L'UST a son destin en main

9 mai 2023

L’UST a son destin en main

Après la lourde défaite à Aramits (39-15), nos « orange et bleu » sont en ballotage défavorable. S’ils ne veulent pas être en vacances dimanche soir, ils se doivent impérativement de montrer un autre visage à Tonnellé.

Dimanche dernier, vers 16h45, c’était la fête au village à Aramits. Dans ce cadre champêtre, au pied des Pyrénées, les Mousquetaires béarnais, dans une moitié de terrain, laissaient éclater leur joie chantant à tue-tête. Dans un autre coin, Thibault Dubarry, très mécontent, sermonait ses troupes rassemblées en cercle autour de lui. L’ambiance était morose et pesante.

Après ce seizième de finale aller, où Tours a été une proie facile pour des Béarnais transcendés par l’enjeu, Alain Jamain, très amer, se contentait d’une analyse simple et concise.
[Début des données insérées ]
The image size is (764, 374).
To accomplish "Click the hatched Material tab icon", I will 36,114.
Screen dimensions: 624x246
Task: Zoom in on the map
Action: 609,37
« J’étais venu les voir jouer voici une semaine devant Malemort, commentait-il. Je ne suis pas surpris. Je savais qu’au niveau de l’intensité et de l’agressivité, c’était épais. Que défensivement, ils étaient très forts. Dans le domaine de l’envie, nous avons été bouffés. Ils étaient plus affamés que nous. Jamais, nous ne nous sommes révoltés. Il fallait les bouger, mettre du volume et de la vitesse. »

Visiblement, le responsable des lignes n’avait pas apprécié le visage affiché par ses joueurs. « On a subi sur les impacts. De plus, on encaisse trois essais casquettes. Dans ces conditions, il est impossible de gagner un seizième de finale à l’extérieur, fulminait Jamain. On a le ballon dans les mains et on leur donne. » Plutôt que de se lamenter, l’adjoint de Dubarry basculait déjà sur le match retour à Tonnellé.

« Après avoir livré notre plus mauvais match de la saison, assurait-il, où nous nous sommes fait défoncer, les joueurs doivent faire preuve d’orgueil et de fierté. La balle est dans leur camp. »

La vérité d’un jour n’est pas forcèment celle du lendemain. En sport, on le sait, tout peut aller très vite. « Il n’y a pas eu photo, lâchait Thierry Bonne, le président d’Aramits. On a fait un très bon match, mais il ne faut surtout pas croire que nous sommes passés. Le retour ne sera pas facile. »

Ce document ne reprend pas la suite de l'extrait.